• **INSTRUCTIONS FOR THE TASK**: Please write out the records word for word, covering the stretch from the start of the records through the line containing "click(514, 200)", and nothing else.

(Entries for locating words and elements)

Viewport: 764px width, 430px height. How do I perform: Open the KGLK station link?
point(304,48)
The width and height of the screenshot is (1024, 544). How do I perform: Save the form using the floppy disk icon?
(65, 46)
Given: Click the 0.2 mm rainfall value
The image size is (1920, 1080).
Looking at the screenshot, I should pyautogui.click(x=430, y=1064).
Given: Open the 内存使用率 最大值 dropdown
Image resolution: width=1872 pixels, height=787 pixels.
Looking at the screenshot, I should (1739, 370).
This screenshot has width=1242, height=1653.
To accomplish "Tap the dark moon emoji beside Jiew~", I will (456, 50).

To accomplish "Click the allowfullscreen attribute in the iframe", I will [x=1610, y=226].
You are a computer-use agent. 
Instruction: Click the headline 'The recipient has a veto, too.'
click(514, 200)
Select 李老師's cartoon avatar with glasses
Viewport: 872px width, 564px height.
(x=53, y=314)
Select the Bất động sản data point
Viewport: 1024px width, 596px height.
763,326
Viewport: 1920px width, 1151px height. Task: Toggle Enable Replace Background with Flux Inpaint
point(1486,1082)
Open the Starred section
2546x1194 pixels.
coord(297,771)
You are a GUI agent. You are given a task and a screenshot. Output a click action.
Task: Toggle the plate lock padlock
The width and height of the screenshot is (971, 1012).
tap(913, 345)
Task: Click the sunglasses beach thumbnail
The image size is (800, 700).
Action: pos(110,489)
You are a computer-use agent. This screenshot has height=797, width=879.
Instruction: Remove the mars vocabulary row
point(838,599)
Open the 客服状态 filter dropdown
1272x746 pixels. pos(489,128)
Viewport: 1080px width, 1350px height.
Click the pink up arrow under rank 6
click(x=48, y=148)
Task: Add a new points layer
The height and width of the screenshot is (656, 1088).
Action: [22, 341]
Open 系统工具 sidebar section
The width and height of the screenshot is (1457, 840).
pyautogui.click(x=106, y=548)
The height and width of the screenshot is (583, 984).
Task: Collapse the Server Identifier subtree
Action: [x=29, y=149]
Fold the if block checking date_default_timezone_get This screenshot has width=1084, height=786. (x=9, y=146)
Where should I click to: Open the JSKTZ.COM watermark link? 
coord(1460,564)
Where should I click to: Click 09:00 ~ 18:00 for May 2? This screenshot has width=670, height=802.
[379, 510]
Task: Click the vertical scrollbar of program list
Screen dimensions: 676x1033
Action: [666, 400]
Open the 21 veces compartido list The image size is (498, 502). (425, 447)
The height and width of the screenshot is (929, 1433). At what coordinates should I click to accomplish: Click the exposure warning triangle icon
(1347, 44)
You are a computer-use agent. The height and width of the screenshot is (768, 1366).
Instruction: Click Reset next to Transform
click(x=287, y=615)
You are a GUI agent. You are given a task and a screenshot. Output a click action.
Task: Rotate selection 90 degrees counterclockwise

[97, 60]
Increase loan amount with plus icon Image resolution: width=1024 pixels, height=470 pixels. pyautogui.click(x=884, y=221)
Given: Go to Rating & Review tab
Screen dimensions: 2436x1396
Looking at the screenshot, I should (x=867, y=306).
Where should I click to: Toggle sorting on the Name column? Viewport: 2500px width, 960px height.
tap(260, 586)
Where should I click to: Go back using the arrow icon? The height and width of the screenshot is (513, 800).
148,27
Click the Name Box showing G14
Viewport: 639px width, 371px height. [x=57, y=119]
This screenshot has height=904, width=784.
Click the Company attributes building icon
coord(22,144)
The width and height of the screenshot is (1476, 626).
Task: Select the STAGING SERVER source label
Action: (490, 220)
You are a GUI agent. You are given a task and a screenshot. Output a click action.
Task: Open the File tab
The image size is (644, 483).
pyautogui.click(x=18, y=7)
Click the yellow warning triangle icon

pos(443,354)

• **RESPONSE TO THE TASK**:
Viewport: 764px width, 430px height. How do I perform: Open the KGLK station link?
point(304,48)
The width and height of the screenshot is (1024, 544). How do I perform: Save the form using the floppy disk icon?
(65, 46)
Given: Click the 0.2 mm rainfall value
The image size is (1920, 1080).
Looking at the screenshot, I should pyautogui.click(x=430, y=1064).
Given: Open the 内存使用率 最大值 dropdown
Image resolution: width=1872 pixels, height=787 pixels.
Looking at the screenshot, I should (1739, 370).
This screenshot has width=1242, height=1653.
To accomplish "Tap the dark moon emoji beside Jiew~", I will (456, 50).

To accomplish "Click the allowfullscreen attribute in the iframe", I will [x=1610, y=226].
You are a computer-use agent. 
Instruction: Click the headline 'The recipient has a veto, too.'
click(514, 200)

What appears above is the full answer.